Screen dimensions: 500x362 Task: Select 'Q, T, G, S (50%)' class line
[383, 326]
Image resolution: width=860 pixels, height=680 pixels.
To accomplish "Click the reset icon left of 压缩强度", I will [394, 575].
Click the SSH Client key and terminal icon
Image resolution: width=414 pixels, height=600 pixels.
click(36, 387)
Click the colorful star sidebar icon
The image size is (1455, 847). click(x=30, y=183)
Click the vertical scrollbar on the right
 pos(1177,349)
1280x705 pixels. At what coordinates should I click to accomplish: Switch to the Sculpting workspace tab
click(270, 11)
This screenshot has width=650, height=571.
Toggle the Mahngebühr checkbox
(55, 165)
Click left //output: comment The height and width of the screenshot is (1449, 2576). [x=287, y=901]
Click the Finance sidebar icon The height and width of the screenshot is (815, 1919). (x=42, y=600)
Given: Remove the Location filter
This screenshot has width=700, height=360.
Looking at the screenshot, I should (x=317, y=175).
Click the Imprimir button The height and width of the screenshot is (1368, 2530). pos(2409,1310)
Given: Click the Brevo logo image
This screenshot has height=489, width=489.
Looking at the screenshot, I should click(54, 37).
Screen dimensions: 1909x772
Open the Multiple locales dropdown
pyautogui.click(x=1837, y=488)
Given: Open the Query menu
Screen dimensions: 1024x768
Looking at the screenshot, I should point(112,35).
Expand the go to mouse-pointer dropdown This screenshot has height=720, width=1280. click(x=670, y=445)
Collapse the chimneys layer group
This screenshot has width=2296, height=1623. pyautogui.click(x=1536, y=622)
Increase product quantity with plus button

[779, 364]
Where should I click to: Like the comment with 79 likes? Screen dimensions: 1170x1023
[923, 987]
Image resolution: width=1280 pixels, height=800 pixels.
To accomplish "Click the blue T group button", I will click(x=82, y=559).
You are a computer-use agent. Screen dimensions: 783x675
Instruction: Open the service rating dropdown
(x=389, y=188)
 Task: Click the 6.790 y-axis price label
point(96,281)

---

Exercise goal: Reproduce verbatim the items from the first line through the line that contains "click(36, 387)", including both ends.

Answer to the task:
Screen dimensions: 500x362 Task: Select 'Q, T, G, S (50%)' class line
[383, 326]
Image resolution: width=860 pixels, height=680 pixels.
To accomplish "Click the reset icon left of 压缩强度", I will [394, 575].
Click the SSH Client key and terminal icon
Image resolution: width=414 pixels, height=600 pixels.
click(36, 387)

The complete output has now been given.